La pollution marine est un enjeu majeur, notamment à cause de la quantité de macro-déchets générés par les activités humaines, dont une part significative provient du matériel de pêche. Sur les façades atlantiques françaises, 20 à 35 % des déchets marins sont issus de la pêche ou de la conchyliculture. Le matériel de pêche est perdu en raison de multiples facteurs comme les mauvaises conditions météorologiques, les conflits d’usage, ou encore le déficit de sensibilisation. À court terme, les engins perdus représentent un danger pour la navigation, la faune marine et les habitats. À long terme, ces équipements, majoritairement en plastique, posent un risque sanitaire et environnemental important.
Le sujet de doctorat vise à étudier le phénomène de pêche fantôme, à savoir la capture d’animaux alors que l’engin est perdu.
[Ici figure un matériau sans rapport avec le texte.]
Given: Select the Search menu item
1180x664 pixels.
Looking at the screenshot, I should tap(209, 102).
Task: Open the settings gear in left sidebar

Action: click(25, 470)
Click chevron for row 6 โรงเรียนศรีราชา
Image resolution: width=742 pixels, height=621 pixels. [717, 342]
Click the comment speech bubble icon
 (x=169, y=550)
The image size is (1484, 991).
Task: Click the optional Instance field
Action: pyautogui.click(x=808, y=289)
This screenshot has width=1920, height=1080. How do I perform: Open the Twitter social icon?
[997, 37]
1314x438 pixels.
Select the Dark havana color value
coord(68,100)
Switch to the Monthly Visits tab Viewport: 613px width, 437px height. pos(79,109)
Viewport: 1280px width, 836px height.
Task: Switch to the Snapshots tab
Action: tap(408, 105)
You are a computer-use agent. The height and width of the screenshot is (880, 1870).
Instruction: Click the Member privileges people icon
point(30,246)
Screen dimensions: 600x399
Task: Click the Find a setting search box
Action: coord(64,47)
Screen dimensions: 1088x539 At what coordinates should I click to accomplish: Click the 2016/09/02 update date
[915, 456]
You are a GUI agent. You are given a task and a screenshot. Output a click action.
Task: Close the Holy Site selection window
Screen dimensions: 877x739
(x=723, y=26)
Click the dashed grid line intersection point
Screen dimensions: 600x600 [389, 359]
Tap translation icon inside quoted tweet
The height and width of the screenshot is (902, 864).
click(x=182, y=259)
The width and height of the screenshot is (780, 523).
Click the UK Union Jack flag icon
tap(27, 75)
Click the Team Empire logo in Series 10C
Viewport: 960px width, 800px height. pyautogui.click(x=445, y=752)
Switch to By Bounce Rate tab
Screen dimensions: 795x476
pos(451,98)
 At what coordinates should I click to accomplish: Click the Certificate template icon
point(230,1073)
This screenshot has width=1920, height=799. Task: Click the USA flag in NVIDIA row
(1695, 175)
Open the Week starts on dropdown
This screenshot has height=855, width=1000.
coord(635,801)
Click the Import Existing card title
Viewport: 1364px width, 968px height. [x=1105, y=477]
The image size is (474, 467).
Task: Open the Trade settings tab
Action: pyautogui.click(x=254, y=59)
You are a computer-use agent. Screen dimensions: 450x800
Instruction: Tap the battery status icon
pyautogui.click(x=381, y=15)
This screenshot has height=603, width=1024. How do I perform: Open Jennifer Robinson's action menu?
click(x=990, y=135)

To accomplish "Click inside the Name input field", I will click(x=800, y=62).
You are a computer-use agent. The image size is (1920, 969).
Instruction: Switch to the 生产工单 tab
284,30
Il s’appuiera sur une base de données photographiques collectée sur la période 2020-2025 grâce au programme de sciences participatives Fish&Click (https://fishandclick.ifremer.fr/), des analyses en laboratoire sur du matériel de pêche retrouvé en mer (le/la doctorant.e complètera la collecte déjà bien avancée) et des tests en conditions réelles.
La pêche fantôme sera étudiée selon trois volets : la composition des espèces piégées en fonction du type d’engin, les quantités capturées au cours du temps (via des expérimentations sur filets et casiers) et le potentiel pêchant des engins retrouvés. Ces résultats permettront d’évaluer les impacts dus aux engins perdus sur différentes espèces et sur la zone d’étude.